Перед сном всем пациентам клиники выдавали таблетки. Никто не отказывался. Если происходили отказы, то, как правило, либо днем, либо только на начальных этапах лечения. Все ценили сон. Никому не хотелось бодрствовать ночью, когда нет даже тех минимальных развлечений, которые есть при свете дня. Да и санитары спасибо не сказали бы. Просто привяжут к койке в наблюдательной палате, и придется лежать там всю ночь, належивая пролежни. Так что лучше вести себя максимально тихо и ни к кому не приставать. Я знал это из прошлого опыта, который в этой жизни для всех был non grata.

В окна проникал свет луны. Пациенты лежали по кроватям. Кто-то спал и видел сны, кто-то храпел и точно не видел, потому что во время храпа сны не снятся, а кто-то просто лежал с открытыми глазами. К последним относился и я. Мне начало казаться, что зов пациента был каким-то знаком, возможно, из прошлой жизни. Может быть, из другого мира… При этой мысли я подскочил на кровати. Один из пациентов замычал. Я лег на бок и повернулся к нему спиной, чтобы он не видел во мне опасности и не поднимал шум. Все это видел другой пациент, на которого смотрел я и который смотрел на меня, также лежа на боку. Мы молча смотрели друг на друга. В какой-то момент я поймал себя на дереализации: было ощущение отсутствия мыслей в голове и нереальности происходящего. То были очень странные чувства при прямом контакте глаза в глаза с психически больным человеком. Через мгновение ощущения перетекли в тревогу. Я вспомнил, как нам на лекциях рассказывали, что психически больным людям не смотрят в глаза, и сразу же повернулся лицом к потолку. Меньше всего я хотел провоцировать какие-то действия на себя, особенно ночью. Психически нездоровые люди в период болезни нередко живут инстинктами, а в животном мире взгляд глаза в глаза – это попытка доминирования и призыв к бою, поэтому прямой взгляд может вызвать мощнейшую агрессию. И самое неприятное то, что психически больные люди расторможены физически, поэтому вызванная по глупости агрессия может стать последним, что промелькнет перед глазами, когда чахлый старик накинется с железной хваткой на незащищенное горло. Мое сердце колотилось. В палате ничего не происходило. Все пациенты лежали и пребывали в спокойствии.

В голову начали закрадываться мысли о том, почему все же я не помню эту жизнь и не могу вспомнить больше ничего, кроме записки. Возможно, я ее вспомнил из-за возникшего стресса, но воспоминание не было моим собственным, а было воспоминанием того человека, который прожил жизнь в этом мире до меня. Мозг ведь его, а не мой. Поэтому, используя чужую энграмму, мое сознание смогло добыть то, что находится в закрытой области памяти, которая не проявляет себя, чтобы я не сошел с ума из-за конфликта автобиографической памяти. Автобиографическая память является гарантом психического здоровья человека, без нее человек потеряет свою идентичность. А потеряв способность себя определить, человек деградирует, грубо говоря, до животного. Поэтому я и не помню ничего! Вроде бы все логично.
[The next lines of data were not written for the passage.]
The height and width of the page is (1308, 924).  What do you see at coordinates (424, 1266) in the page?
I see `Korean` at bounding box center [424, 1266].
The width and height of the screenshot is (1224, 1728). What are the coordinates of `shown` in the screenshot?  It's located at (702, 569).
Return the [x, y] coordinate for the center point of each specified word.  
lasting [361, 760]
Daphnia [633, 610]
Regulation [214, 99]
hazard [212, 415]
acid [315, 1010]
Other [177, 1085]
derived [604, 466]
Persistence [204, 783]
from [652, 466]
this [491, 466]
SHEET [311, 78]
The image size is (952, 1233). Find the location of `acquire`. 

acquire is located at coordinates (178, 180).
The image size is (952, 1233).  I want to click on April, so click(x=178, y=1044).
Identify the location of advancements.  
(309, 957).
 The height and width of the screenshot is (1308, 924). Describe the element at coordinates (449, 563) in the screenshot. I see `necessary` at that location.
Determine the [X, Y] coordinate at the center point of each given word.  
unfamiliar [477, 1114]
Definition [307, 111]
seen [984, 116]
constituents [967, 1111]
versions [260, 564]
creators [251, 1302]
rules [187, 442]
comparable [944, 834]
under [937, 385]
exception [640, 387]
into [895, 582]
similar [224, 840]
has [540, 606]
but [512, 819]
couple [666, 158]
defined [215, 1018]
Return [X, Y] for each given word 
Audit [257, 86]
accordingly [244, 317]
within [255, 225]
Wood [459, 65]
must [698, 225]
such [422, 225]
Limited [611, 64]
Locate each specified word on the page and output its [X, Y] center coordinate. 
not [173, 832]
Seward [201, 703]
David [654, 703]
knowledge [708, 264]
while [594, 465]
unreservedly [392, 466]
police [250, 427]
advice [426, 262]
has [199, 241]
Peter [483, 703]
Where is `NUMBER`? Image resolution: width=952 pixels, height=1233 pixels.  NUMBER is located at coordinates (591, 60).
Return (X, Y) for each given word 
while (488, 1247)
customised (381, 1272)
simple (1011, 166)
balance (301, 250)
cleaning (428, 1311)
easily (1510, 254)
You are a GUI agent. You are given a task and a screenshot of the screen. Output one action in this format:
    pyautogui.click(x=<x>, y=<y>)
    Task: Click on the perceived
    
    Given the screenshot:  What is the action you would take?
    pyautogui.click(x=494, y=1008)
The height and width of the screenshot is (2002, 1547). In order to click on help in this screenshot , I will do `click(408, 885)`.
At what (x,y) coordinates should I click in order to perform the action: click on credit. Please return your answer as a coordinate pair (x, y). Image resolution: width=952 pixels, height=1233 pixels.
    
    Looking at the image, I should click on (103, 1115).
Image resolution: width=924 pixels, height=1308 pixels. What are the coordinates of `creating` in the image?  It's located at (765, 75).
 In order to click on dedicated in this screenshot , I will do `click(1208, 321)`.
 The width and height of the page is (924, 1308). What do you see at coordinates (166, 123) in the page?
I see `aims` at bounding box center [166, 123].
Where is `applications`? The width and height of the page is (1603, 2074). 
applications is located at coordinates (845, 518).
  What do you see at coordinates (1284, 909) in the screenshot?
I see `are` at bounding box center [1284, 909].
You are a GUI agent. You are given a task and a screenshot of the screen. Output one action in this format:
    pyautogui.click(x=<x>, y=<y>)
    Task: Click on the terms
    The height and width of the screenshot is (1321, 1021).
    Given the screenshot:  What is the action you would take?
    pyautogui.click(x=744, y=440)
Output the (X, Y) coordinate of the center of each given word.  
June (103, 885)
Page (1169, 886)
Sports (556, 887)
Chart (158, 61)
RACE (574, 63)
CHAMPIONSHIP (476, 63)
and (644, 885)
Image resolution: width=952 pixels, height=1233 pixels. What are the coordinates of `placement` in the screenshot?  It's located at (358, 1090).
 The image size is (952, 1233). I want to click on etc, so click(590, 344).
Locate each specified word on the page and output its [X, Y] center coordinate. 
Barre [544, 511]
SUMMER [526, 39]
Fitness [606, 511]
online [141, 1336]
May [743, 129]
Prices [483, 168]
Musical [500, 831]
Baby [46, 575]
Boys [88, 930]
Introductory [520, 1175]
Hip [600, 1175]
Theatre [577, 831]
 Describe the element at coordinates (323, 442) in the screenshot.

Пока мысли сплетали паутину возможных причин всего случившегося, сознание угасло и провалилось в сон. В палате мирно спали люди, которые были, возможно, психически больными, а возможно, людьми из других миров, которым просто не поверили, как и мне. Так или иначе, мы все были здесь, и так ли это, я мог попробовать выяснить уже на следующий день. Пациентов хватало, равно как и причин, чтобы приложить хотя бы немного усилий.


ГЛАВА IV

Когда идешь по коридору подобного учреждения, невольно думаешь о приключении. Оно предвкушается в пути. Нахождение в палате утомляет, так как происходит одно и тоже, монотонно, каждый день. А когда выходишь, кажется, вот сейчас что-нибудь произойдет! И, пока идешь, мир наконец-то движется, что-то происходит, есть действие, начинаешь радоваться, а потом… приходишь в столовую, кушаешь и возвращаешься обратно. И вроде ничего особого не случилось, а внутри стало теплее. Этого не понять людям, которые живут дома и выполняют какие-то монотонные действия, потому что они у себя дома, где нужно приготовить, помыть посуду, прибраться, сходить в магазин, но, что немаловажно, есть свобода действий и много разных вещей. В клинике же личное пространство словно лежит в ящике, в который могут заглянуть. Ты положил туда какую-то вещь, например, старую фотопленку с парой фотографий, а вернувшись с прогулки, обнаружил, что пленка пропала. Такое случается довольно редко, но сама вероятность подобного происшествия уже мешает чувствовать себя в безопасности, быть полноценно собой. Поэтому ценности в первое время подсознательно не хочется иметь, так как появляется тяжесть беспокойства. Но, стоит пролежать месяц или два, иметь что-то свое все же начинает хотеться. Организм привыкает, и напряжение уже не становится таким сильным.

– Ну, как вы, что-нибудь смогли вспомнить? – поинтересовался Семен Алексеевич на приеме.

– Нет, ничего, – ответил я. Секунду помолчал, а затем спросил: – Вы говорили, у меня ретроградная амнезия. Как думаете, почему?

– Я говорил, что у вас симптомы, как при ретроградной амнезии, а не что у вас ретроградная амнезия. Это разные вещи.

– Из-за того, что я помню другую жизнь, а эту – нет? Поэтому вы не можете сказать точно?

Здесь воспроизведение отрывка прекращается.